Dinosaurs may have outsurvived other creatures living alongside them during a largescale extinction preceding the period where they became dominant due to their ability to survive in frosty conditions, according to a new peer-reviewed study published in Science Advances on Friday.
The period in which the dinosaurs were dominant was preceded, just as it ended, by a largescale extinction called the Triassic-Jurassic Extinction.
In general, the world was hot and steamy during the Triassic Period, when dinosaurs first showed up as a small group of species that stayed mostly in the polar regions, as high levels of carbon dioxide filled the atmosphere.
Up until recently, it was largely believed that the polar regions were warm as well, with forests growing there and no evidence of ice caps. Some climate models have suggested that the high latitudes were chilly sometimes, but no physical evidence for this had been found, up until now.

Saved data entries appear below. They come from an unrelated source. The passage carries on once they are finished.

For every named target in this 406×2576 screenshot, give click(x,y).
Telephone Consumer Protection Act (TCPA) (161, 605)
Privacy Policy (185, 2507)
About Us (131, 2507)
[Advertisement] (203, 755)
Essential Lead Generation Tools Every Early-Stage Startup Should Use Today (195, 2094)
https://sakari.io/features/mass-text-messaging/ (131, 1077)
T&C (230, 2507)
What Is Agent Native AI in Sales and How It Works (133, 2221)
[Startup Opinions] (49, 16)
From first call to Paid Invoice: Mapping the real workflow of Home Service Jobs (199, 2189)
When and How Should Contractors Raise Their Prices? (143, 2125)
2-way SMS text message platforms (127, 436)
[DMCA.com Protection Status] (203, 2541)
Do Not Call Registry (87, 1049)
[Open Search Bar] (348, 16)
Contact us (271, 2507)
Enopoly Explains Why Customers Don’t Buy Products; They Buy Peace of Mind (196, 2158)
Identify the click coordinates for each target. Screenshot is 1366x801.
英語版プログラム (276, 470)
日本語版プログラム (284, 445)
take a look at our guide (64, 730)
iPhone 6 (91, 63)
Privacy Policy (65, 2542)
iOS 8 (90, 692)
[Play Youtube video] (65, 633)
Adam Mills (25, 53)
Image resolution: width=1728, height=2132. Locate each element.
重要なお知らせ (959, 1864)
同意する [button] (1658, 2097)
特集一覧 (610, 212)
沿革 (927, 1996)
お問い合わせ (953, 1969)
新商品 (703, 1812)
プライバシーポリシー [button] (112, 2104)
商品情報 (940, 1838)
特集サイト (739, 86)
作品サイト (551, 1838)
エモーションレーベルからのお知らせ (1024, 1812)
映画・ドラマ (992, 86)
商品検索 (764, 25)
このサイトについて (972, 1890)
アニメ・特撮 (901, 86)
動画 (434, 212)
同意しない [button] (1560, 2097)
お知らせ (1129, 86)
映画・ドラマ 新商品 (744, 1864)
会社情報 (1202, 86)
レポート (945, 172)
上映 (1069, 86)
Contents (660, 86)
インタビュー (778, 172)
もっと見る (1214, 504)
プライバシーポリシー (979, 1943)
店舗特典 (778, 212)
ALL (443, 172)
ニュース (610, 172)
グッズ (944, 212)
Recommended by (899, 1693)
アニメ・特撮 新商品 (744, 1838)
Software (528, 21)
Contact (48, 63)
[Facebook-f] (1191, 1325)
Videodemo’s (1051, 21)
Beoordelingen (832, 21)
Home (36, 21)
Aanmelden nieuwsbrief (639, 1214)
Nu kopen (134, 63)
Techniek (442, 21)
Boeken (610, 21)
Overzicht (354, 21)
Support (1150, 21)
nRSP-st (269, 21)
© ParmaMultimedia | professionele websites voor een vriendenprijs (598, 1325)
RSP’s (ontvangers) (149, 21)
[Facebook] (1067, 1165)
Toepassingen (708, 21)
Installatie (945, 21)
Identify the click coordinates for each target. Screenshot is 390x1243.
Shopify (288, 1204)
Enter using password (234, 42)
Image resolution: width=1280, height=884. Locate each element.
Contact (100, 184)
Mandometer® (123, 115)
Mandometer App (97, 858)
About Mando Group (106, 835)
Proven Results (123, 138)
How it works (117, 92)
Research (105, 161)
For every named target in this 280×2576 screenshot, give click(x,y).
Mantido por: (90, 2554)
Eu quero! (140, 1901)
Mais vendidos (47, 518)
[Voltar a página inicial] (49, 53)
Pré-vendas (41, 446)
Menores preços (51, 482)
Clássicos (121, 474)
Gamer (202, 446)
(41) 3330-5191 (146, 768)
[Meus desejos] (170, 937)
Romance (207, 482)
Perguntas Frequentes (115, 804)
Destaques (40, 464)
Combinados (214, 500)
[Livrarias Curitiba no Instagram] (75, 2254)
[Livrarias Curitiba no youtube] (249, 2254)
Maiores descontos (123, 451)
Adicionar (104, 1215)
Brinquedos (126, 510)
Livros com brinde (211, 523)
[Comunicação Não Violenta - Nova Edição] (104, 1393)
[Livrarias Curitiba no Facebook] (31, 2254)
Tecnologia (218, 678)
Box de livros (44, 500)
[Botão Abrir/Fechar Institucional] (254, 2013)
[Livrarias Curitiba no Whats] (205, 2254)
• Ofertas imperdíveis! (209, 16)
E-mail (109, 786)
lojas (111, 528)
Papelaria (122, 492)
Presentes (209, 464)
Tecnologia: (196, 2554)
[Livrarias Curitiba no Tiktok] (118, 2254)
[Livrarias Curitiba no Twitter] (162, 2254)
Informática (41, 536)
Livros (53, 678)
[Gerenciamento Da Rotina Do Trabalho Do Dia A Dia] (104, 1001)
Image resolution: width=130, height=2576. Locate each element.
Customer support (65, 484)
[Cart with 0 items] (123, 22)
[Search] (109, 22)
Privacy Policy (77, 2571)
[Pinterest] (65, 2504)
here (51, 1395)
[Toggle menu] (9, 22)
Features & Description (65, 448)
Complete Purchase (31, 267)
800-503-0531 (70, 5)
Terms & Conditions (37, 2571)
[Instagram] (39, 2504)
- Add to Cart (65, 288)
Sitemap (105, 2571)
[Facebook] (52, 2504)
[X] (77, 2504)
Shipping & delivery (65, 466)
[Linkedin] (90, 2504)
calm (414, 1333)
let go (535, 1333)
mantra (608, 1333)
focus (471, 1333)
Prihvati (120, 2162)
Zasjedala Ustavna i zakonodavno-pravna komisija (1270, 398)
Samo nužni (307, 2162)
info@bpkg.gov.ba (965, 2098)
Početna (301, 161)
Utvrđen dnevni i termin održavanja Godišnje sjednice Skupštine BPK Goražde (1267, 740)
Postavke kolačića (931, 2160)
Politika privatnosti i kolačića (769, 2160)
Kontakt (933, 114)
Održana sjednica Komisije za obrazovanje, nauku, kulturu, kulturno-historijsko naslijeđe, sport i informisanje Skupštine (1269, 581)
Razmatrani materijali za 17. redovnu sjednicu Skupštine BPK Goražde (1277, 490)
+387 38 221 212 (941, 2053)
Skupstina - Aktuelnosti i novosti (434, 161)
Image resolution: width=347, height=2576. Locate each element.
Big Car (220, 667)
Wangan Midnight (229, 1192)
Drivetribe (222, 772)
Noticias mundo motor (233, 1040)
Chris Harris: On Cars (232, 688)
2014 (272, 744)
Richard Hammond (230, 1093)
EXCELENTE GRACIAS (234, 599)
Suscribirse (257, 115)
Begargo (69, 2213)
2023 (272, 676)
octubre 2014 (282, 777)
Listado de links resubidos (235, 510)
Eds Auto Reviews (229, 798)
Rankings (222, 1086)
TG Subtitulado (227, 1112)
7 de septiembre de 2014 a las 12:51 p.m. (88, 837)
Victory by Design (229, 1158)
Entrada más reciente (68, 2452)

The Triassic period ended with extinction that killed off more than three-quarters of all terrestrial and marine species on the planet. What exactly caused the extinction is unclear, but scientists have connected it to a series of massive volcanic eruptions that may have lasted hundreds of years, as Pangea (the giant single continent) began to split apart into the continents we know today.
The eruptions would have caused the already high carbon dioxide levels in the atmosphere to rise substantially, causing severe temperature hikes and making ocean waters too acid for many creatures to survive.
Global winters brought dinosaurs to the top
But according to the authors, the eruptions caused another phenomenon, bursting sulfur aerosols into the air that deflected so much sunlight that it caused global volcanic winters that may have lasted over a decade.
These winters killed uninsulated reptiles, but the dinosaurs, insulated and adapted to the cold, were able to survive, according to the study.
The scientists found fine-grained sandstone and siltstone formations left by sediments in shallow ancient lake bottoms in the Junngar Basin formed 206 million years ago during the Late Triassic Period. At that time, the basin sat well above the Arctic Circle.
The scientists and others found footprints that show that dinosaurs were present along the shorelines of the ancient lakes. In the lakes themselves, the researchers found abundant pebbles up to about 1.5 centimeters across within the normally fine sediments far from where they should have been found.
According to the scientists, the pebbles were ice-rafted debris (IRD), which is created when ice forms against a coastal landmass and incorporates bits of the underlying rock. At some point, the ice becomes unmoored and drifts away in the adjoining water body. When it melts, the rocks drop to the bottom, mixing with the normal sediments.
While geologists have studied ancient IRD in the oceans, they rarely have studied them in lake beds. The pebbles found in the basin show “these areas froze regularly, and the dinosaurs did just fine,” said study co-author Dennis Kent, a geologist at Lamont-Doherty, in a news story on the website of the Columbia Climate School.
Feathery insulation, high metabolism helped dinosaurs stay warm
The authors of the study pointed to evidence that many dinosaurs had feathers, which they say may have been used for insulation. The dinosaurs also may have possessed warm-blooded, high-metabolism systems. These two qualities could have helped them survive chilly conditions.
“Severe wintery episodes during volcanic eruptions may have brought freezing temperatures to the tropics, which is where many of the extinctions of big, naked, unfeathered vertebrates seem to have occurred,” said Kent. “Whereas our fine feathered friends acclimated to colder temperatures in higher latitudes did OK.”
“There is a stereotype that dinosaurs always lived in lush tropical jungles, but this new research shows that the higher latitudes would have been freezing and even covered in ice during parts of the year,” said Stephen Brusatte, a professor of paleontology and evolution at the University of Edinburgh. “Dinosaurs living at high latitudes just so happened to already have winter coats [while] many of their Triassic competitors died out.”
Dinosaurs living at high latitudes just so happened to already have winter coats [while] many of their Triassic competitors died out.”
Stephen Brusatte, a professor of paleontology and evolution at the University of Edinburgh
According to Paul Olsen, a geologist at Columbia University’s Lamont-Doherty Earth Observatory, and the lead author of the study, the next step to better understand this period is for more researchers to look for fossils in areas that used to be in the poles.
“The fossil record is very bad, and no one is prospecting,” he said. “These rocks are gray and black, and it is much harder to prospect [for fossils] in these strata. Most paleontologists are attracted to the late Jurassic, where it’s known there are many big skeletons to be had. The paleo-Arctic is basically ignored.”